ATESSA – «La frase più amara che un sindacalista può dire è: “L’avevamo detto”. È amara perché significa che non siamo stati ascoltati, che l’evento è accaduto e che molti lavoratori hanno preferito dare credito a chi sosteneva che tutto andava bene, e che la produzione in Polonia sarebbe stata solo un’aggiunta a quella della Sevel. Basta rileggere i giornali dal 2020, quando la FIOM veniva accusata di catastrofismo. Ora, mentre in Polonia si assume e alla Sevel si continua a ricorrere alla cassa integrazione».
Inizia così la nota diffusa da Fiom in merito al nuovo annuncio di cassa integrazione per i dipendenti della Sevel.
«È il momento di riflettere e analizzare tutte le sottovalutazioni fatte quando cercavamo di avvertire che saremmo finiti in questa situazione. Non si tratta di una semplice crisi di mercato; per noi della FIOM è una strategia ben precisa avviata nel 2019 con la realizzazione dello stabilimento polacco. La chiusura della vecchia verniciatura e l’eliminazione del terzo turno notturno erano già in discussione da anni, specialmente dopo l’avvento di Stellantis. Tutto è stato pianificato da tempo. Era noto che la nuova verniciatura faticava a garantire volumi superiori ai 900 furgoni al giorno. Di conseguenza, con la chiusura della vecchia verniciatura, è chiaro che l’obiettivo fosse ridurre la capacità produttiva ad Atessa. Inoltre, la politica di riduzione dei costi di Stellantis rendeva insostenibile il mantenimento del terzo turno nella forma in cui era organizzato. Ora, le conseguenze ricadono sui lavoratori: quelli del turno di notte, che subiranno una forte perdita economica, e quelli dei turni diurni, che vedranno aumentare il ricorso alla cassa integrazione. Come FIOM, siamo convinti che questa sia una strategia di riorganizzazione della produzione dei furgoni. Siamo altrettanto certi che, prima o poi, la produzione sarà equamente divisa tra i due stabilimenti e che le nuove tecnologie verranno sviluppate in Polonia», continuano dal sindacato.

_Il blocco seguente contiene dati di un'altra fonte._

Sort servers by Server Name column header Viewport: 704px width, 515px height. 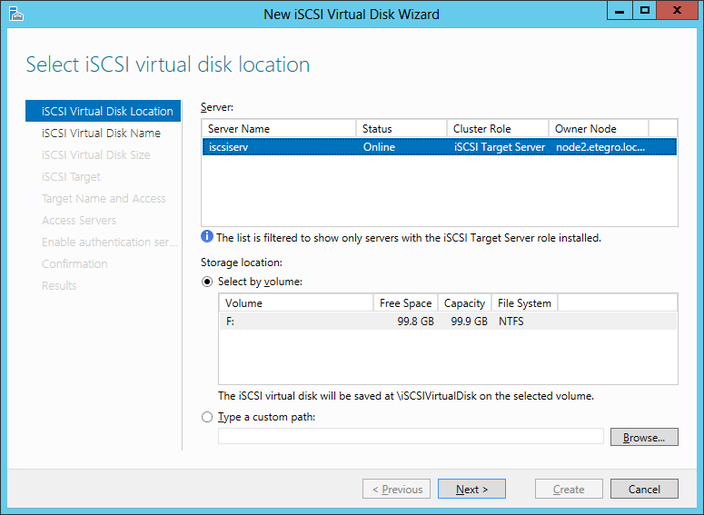(x=279, y=129)
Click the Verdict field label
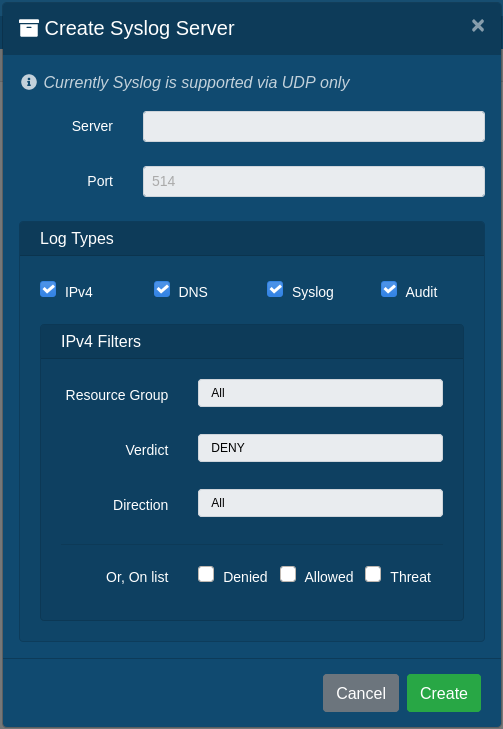Image resolution: width=503 pixels, height=729 pixels. (x=147, y=450)
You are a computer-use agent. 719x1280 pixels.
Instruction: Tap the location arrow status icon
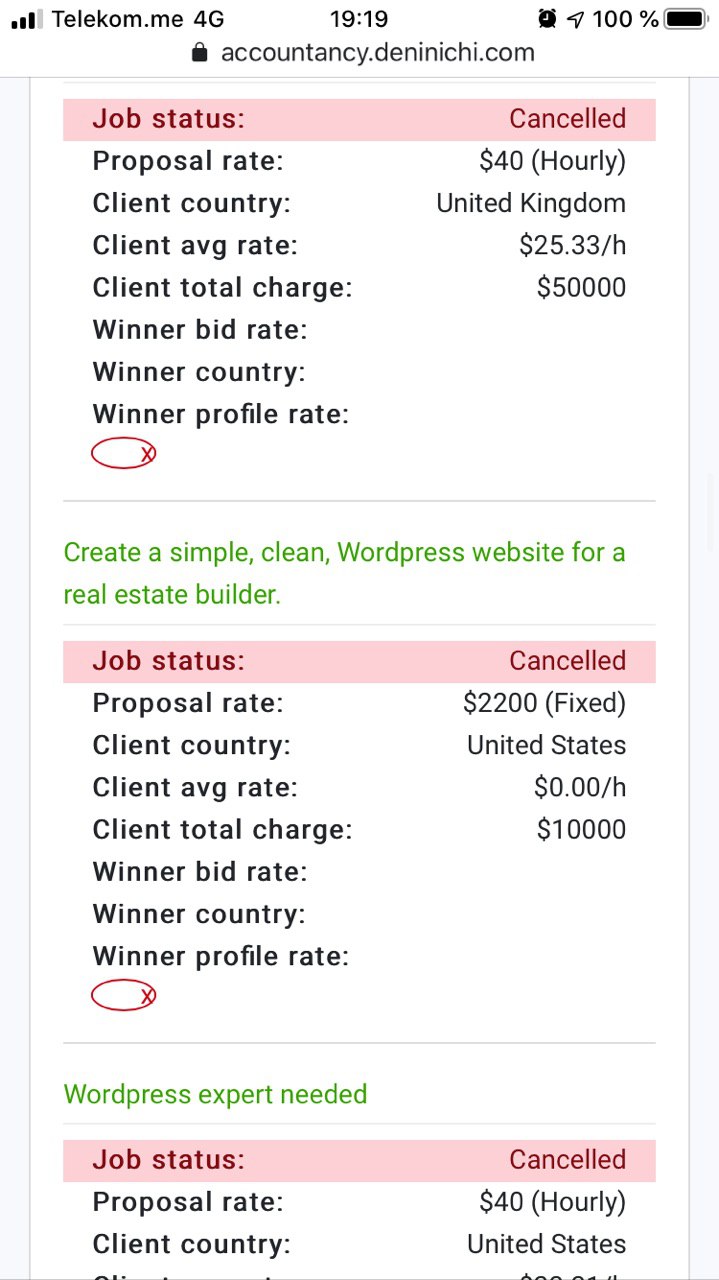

«Quando abbiamo lanciato l’allarme per l’indotto – si legge ancora nella nota – la Regione si è affrettata a rassicurarci, spiegando che l’utilizzo migliorato dell’interporto di Manoppello e delle ferrovie avrebbe facilitato l’export delle nostre aziende verso la Polonia. Non hanno voluto ascoltarci quando abbiamo avvertito che questo progetto sarebbe stato un cavallo di Troia. Infatti, quando le aziende polacche, delocalizzate o di nuova costituzione, saranno in grado di produrre i componenti che oggi realizziamo nel nostro indotto, sarà facile per loro usare questo canale per importare a costi molto più bassi ciò che ora produciamo in Val di Sangro. Come avevamo previsto, si aprirà una competizione feroce tra le aziende, con quelle più moderne in Polonia che concorreranno con le nostre, che negli ultimi anni non hanno potuto fare investimenti adeguati. Questo rientro dalle ferie porta incertezze non solo per i lavoratori e le lavoratrici della ex Sevel, ma per tutto l’indotto. Le scelte organizzative della ex Sevel avranno ripercussioni dirette su tutto il comparto».
«Cosa aspetta la politica a intervenire? Cos’altro deve accadere prima che diventi evidente che stiamo entrando in una delle crisi più gravi che la regione Abruzzo abbia mai visto? Per noi della FIOM è chiaro ormai da tempo che non possiamo più permetterci divisioni, di fatto è già da alcuni anni che cerchiamo di costruire un percorso unitario. Oggi riteniamo urgente unirci in un fronte comune e costruire una strategia condivisa, capace di contrastare un destino che sembra ormai segnato. Solo con una forte unità sindacale e con l’appoggio di tutti i lavoratori possiamo sperare di difendere il nostro Territorio e provare a cambiare il corso degli eventi», hanno infine concluso da Fiom.